[Okunacak Metin]:
========================================================================

Bebeklerini terk eden annelerin 'anneliğinden' şüphe eder, onların haberlerini izleyince hepsine lanet ederiz. Ama atv'deki Müge Anlı ile Tatlı Sert'te yaşanan bir olay, hepimizi yeniden düşünmeye sevk etti.
Şükran Sakin, 17 yaşında bebek sahibi olmuştu. Ailesi bebeği istemedi. Sokağa bırakması, ondan kurtulması için baskı yaptı. Her sabah ailesinin zoruyla bebeği bir yere bırakmak için sokağa çıkıyor ama yapamayıp, geri dönüyordu. Hem o, hem bebeği açtı. Komşuların, yemesi için getirdiği çorbayı ağlayan bebeğine verecek kadar cahil ve tecrübesizdi. Gördüğü eziyet ve baskıya daha fazla dayanamayıp bebeğini Sirkeci Tren Garı'na bıraktı. Çocuk bir aileye evlatlık verildi. Şükran Hanım, daha sonra beş kız çocuğu daha dünyaya getirdi ama 32 yıl önce terk ettiği erkek bebeğini bir türlü unutamadı. Onu aramak istedi ama eşi buna engel oldu. Çocuğu Dursun ise evlatlık verildiği ailede mükemmel şekilde yetiştirildi.
Şükran Hanım çareyi Müge Anlı'nın programında aradı. Tecrübeli ekip kısa sürede Dursun'a ulaştı. İlk telefon bağlantısında öz annesine çok soğuk davrandı. Sonunda programa katılmayı kabul etti. Kadın, gözyaşları içinde evladına "Sana bir kez sarılabilir miyim?" diye sordu. Dursun taviz vermedi: "Lütfen yerinize oturun. Buna hazır değilim. Sizin de samimi olduğunuza inanmıyorum. Buraya babamın isteğiyle helalleşmek üzere geldim" dedi.
Olay, izleyenleri ikiye böldü. Dursun'a hak verip, "Yetiştiren, emek veren, sevgi gösteren kimse onun gerçek ailesidir" dediler. Şükran Hanım'ın yaşadığı hayal kırıklığına kayıtsız kalamayanlar ise "Çaresizlik ve tecrübesizlik bir anneyi istemeden bebeğinden ayırmış. Dursun onu affedip, en azından elini öpmeliydi" görüşünü savundular.
Benim yaşananlardan çıkardığım derse gelince... Çeken bilir. Kimseye ön yargıyla yaklaşmamak, olayların arkasında yatan gerçek sebepleri bilmeden yargıya girişmemek gerekir. Ama insanın eline ender olarak 'ailesini seçme' hakkı geçerse, kullanmakta da özgür olmalı.
Yeni 'Tosun' vakası
Tosun'u artık herkes biliyor. Milleti milyarlarca lira dolandırıp, sonra da Güney Amerika'da sefa süren Mehmet Aydın
İkinci Tosun vakası ise HDP'de yaşandı. HDP'li milletvekili Remziye Tosun, Diyarbakır'da partisinin il binası önünde evlat nöbeti tutan ailelere küfür ve hakaret etti, onlara saldırmaya kalktı. İçlerinden bir baba dedi ki: "Size verdiğim oylar haram olsun..."

========================================================================

[Veri Kümesinden Kesit]:
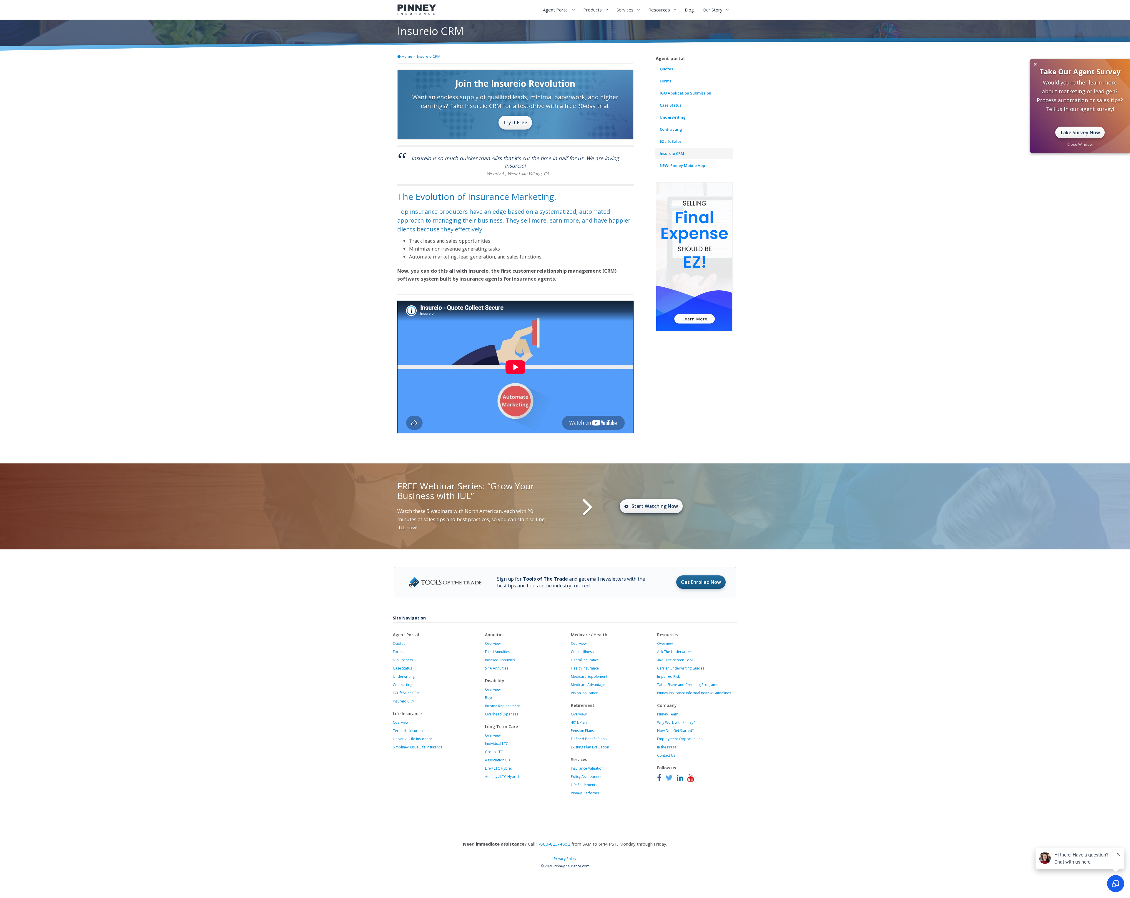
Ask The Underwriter (674, 651)
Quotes (666, 69)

========================================================================

[Gerekli Görevler]:
a - Terk edilen bebeği anlatan köşe yazısında "Bebeklerini terk eden" ifadesini içeren sözcüklerle açılıp "düşünmeye sevk etti." ifadesiyle kapanan bölümü hiçbir değişiklik yapmadan yeniden aktarınız.
b - Terk edilen bebeği anlatan köşe yazısını kaldığı yerden sürdürünüz.
Materyalin bu işle hiçbir ilgisi bulunmamaktadır.

[Cevap Listesi]:
a -
Bebeklerini terk eden annelerin 'anneliğinden' şüphe eder, onların haberlerini izleyince hepsine lanet ederiz. Ama atv'deki Müge Anlı ile Tatlı Sert'te yaşanan bir olay, hepimizi yeniden düşünmeye sevk etti.

b -
Peki dolandırıcı Tosuncuk ile milletvekili Tosun'u aynı çizgide buluşturan ne? İkisinin de umut taciri, ikisinin de halkın iyi niyetini suistimal eden insanlar olması. Biri, paralarını dolandırdı, diğeri umutlarını... Remziye Tosun ve partisi, insanlara daha iyi bir yaşam, sınırsız özgürlük ve refah vâderek oy topladı. Sonra da o oyların sahiplerine ilk fırsatta küfretti...
Şimdi soruyorum: Birincisi dolandırıcılık ve sahtekarlıksa, diğeri ne?
Tekirdağ'a haksızlık ediliyor
İlk kez Tekirdağ'da çekilen bir dizi izliyorum. Kanal D'deki Sadakatsiz, kendisine mekan olarak Tekirdağ'ı seçmiş. Gelin görün ki, dizinin orada çekildiğine dair 'emareler' çok az... Oysa Tekirdağ, ülkenin cennet köşelerinden biridir. Şahane mekanlarıyla bir diziye öyle bir fon oluşturur ki, bayılırsınız. Nereden mi biliyorum? Gençlik yıllarımın yazları orada geçti de ondan. Diziye bakıyorum, göremiyorum. Nerede o şahane Kordon Boyu, Kumbağ, Şarköy, Mürefte, Uçmakdere, Marmara Ereğlisi, Değirmenaltı, Dereağzı, Rakoczy Müzesi, Namık Kemal? Ve tabii ki ünü dünyaya yayılmış o köfteciler... Madem buraları göstermeyecektiniz, neden seti taşıdınız ki Tekirdağ'a?
Gaf kürsüsü
Beyaz TV'deki Derin Futbol'da sunucu Onur Yıldız konuşurken, geride yorumcu Abdülkerim Durmaz'ın küfrü duyuldu: "Onun doğum gününün a.... k...... Ben gidiyorum."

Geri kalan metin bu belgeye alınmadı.